To that end, Rep. Dina Titus (D-NV) has introduced a bill to ban bump stocks on the federal level in every session of Congress since 2017. The Closing the Bump Stocks Loophole Act, sponsored with Rep. Brian Fitzpatrick (R-PA), is the rare gun control that has some GOP support. When Democrats had a majority in 2021, it passed the House as part of a package with the support of five Republicans; of those, only Fitzpatrick is still in Congress.

In an interview, Titus said she’s kept the heat on Congress to act because she figured the Trump-era rule would be overturned — and suspected his administration pursued executive rulemaking to preempt a permanent solution in Congress.

“When the Trump administration did it by regulation, we said immediately [that] this is just a way to avoid having to pass a law, because they knew it would be challenged in court and likely struck down,” Titus said Friday. “We anticipated it.”

Moving forward, she plans to begin conversations anew with Republicans on her legislation.
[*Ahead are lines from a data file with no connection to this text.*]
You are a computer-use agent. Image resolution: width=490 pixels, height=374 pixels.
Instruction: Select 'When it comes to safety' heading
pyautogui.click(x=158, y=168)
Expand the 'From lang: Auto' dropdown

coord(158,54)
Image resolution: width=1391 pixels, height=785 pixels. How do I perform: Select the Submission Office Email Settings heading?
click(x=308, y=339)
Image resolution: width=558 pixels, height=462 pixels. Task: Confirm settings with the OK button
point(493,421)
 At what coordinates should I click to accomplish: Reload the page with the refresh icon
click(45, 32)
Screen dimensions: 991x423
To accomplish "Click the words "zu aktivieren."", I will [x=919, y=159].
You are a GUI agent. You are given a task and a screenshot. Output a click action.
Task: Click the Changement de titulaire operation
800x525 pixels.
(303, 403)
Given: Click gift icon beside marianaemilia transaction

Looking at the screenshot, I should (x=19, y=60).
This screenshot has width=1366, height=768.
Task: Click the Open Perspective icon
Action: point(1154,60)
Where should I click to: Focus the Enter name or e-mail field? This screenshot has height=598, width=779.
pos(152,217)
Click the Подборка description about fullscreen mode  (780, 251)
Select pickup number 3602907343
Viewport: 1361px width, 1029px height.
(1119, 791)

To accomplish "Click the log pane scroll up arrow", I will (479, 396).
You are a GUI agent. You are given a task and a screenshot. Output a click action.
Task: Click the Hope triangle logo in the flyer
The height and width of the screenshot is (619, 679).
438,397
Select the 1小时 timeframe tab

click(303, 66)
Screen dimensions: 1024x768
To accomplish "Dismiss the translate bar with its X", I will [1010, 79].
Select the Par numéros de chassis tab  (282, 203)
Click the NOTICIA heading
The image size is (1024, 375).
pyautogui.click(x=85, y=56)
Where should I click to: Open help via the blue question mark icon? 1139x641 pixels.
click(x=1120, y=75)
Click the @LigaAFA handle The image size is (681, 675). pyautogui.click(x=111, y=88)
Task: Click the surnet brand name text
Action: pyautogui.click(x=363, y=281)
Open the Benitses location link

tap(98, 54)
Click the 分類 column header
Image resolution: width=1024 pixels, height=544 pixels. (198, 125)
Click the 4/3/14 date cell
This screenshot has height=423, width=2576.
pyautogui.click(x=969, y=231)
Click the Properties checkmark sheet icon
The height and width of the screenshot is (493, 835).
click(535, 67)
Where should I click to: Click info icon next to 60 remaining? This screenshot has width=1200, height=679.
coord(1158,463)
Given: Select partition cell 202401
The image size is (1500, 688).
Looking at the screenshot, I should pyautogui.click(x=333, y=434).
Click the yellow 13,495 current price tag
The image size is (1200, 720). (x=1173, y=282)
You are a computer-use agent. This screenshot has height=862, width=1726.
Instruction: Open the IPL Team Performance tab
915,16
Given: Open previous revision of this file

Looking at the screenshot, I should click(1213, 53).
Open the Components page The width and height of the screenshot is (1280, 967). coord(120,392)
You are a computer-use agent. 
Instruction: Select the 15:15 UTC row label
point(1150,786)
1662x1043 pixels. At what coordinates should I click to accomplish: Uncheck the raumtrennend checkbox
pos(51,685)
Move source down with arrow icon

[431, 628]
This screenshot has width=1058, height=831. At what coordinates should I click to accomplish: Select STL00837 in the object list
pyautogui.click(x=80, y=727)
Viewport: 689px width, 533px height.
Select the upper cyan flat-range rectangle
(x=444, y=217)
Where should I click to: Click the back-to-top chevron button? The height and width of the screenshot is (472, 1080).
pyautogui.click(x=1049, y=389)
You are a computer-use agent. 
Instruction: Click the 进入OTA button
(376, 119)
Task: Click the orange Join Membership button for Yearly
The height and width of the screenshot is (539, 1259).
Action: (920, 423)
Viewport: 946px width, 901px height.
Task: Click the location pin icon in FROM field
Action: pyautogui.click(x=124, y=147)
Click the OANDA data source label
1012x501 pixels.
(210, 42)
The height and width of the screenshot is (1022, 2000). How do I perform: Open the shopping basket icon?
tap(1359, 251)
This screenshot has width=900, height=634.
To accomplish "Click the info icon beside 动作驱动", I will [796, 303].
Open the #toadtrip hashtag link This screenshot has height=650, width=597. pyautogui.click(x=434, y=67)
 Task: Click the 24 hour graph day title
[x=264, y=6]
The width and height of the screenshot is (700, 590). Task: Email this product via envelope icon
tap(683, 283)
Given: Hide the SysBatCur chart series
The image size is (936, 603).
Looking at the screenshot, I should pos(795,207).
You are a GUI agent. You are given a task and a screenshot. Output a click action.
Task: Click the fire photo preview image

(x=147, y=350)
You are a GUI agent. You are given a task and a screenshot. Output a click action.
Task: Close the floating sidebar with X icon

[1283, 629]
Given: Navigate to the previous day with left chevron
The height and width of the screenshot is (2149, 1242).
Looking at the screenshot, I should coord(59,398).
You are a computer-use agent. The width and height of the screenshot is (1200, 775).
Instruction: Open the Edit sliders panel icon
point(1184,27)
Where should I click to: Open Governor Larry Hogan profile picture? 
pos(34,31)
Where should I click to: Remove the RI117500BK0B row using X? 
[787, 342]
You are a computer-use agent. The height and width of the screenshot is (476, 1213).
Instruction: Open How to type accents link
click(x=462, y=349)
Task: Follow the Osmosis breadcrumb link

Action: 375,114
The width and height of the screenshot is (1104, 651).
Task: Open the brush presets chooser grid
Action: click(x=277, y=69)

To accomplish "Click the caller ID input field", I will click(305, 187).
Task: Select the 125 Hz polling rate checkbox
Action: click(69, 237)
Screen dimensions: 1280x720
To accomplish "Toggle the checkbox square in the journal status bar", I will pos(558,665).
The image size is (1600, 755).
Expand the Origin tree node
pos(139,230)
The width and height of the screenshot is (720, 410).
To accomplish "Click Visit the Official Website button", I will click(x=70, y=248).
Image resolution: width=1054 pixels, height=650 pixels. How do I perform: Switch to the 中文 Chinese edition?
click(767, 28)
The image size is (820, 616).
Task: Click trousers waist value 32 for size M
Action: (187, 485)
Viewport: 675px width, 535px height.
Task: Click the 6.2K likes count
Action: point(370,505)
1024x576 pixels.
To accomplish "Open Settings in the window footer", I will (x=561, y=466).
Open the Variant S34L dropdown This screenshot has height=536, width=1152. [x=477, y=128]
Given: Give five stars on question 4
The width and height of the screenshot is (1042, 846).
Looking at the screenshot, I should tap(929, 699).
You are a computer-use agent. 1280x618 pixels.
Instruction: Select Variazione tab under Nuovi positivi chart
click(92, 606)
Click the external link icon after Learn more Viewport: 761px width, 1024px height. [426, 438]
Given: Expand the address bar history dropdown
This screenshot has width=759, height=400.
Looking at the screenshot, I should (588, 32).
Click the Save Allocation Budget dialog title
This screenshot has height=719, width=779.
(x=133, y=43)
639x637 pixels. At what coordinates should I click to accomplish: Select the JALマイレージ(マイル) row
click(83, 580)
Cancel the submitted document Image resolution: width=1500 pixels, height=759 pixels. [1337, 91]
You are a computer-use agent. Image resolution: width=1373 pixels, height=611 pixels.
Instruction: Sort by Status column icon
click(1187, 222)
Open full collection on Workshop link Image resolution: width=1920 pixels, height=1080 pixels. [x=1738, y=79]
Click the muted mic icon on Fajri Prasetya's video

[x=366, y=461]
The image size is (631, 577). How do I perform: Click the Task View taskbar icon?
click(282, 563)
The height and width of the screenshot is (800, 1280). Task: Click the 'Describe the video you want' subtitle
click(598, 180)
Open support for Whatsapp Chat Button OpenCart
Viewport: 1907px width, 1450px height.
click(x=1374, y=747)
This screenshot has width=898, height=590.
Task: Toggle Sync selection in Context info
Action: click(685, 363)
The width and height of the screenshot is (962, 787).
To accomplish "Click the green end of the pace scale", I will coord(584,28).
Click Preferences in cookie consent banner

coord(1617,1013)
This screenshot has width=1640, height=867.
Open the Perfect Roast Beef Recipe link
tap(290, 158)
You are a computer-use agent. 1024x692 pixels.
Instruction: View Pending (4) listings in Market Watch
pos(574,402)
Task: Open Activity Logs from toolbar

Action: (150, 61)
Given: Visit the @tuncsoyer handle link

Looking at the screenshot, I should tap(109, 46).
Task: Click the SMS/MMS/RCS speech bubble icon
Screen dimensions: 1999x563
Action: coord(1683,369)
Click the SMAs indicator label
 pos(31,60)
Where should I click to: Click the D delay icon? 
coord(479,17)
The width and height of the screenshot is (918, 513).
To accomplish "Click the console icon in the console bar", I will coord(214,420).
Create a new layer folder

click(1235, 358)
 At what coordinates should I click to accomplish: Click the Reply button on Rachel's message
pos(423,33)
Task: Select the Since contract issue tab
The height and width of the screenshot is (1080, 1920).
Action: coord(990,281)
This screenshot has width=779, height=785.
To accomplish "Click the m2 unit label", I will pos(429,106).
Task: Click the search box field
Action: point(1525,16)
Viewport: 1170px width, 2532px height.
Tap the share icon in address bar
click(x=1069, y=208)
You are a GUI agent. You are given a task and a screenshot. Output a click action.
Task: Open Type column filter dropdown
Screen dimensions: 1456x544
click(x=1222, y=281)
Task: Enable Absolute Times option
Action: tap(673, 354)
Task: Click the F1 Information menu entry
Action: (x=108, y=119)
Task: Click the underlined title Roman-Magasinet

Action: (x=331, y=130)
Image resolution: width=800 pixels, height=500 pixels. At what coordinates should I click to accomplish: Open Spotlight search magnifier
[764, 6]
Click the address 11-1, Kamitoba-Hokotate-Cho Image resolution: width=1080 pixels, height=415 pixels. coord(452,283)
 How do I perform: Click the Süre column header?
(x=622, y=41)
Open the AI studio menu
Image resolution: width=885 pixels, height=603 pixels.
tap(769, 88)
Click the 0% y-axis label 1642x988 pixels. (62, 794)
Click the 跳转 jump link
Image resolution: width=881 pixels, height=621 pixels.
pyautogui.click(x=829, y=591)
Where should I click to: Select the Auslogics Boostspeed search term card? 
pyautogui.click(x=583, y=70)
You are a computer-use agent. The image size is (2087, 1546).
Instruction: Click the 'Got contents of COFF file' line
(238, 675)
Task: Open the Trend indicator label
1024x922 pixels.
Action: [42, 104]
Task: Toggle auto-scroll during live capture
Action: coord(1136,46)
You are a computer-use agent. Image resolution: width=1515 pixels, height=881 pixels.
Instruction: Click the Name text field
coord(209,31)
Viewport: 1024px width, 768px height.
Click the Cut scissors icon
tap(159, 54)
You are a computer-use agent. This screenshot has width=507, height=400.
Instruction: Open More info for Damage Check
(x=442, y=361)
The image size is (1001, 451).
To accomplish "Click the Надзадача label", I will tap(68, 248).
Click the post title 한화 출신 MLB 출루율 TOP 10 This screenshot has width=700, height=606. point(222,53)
In speaking with the bill’s original co-sponsors, she feels confident that it would pass on the floor. When brought as its own measure in 2022, 13 Republicans voted for the bump stock ban — the most popular gun control measure in the package among the GOP. Seven of those members are still in Congress.

Titus said she wants to engage some of the more moderate Republicans from districts surrounding New York City that voted for Biden in 2020, who she believes are more receptive to public opinion on gun issues. Polling after the attack in 2017 found 82 percent of Americans supported banning bump stocks.

“I think you're going to see a lot of support for it in the community to inspire some of these people who are in tough races to get on board,” she said.

The Impact

Gun control is already a big issue for Democrats, and the Supreme Court’s decision appears to have reinvigorated them. Nevada’s elected Democrats universally panned the decision and committed to continuing to fight for gun control measures in Congress.

The Trump campaign, meanwhile, said the decision “should be respected” and promised that Trump would always defend gun rights. His statement had no mention of the fact that it was his administration who created and enforced the bump stock ban.

Titus said this did not surprise her.

“He changes his mind from one minute to the next,” she said. “He probably didn’t recall that the ATF even made this decision under his administration.”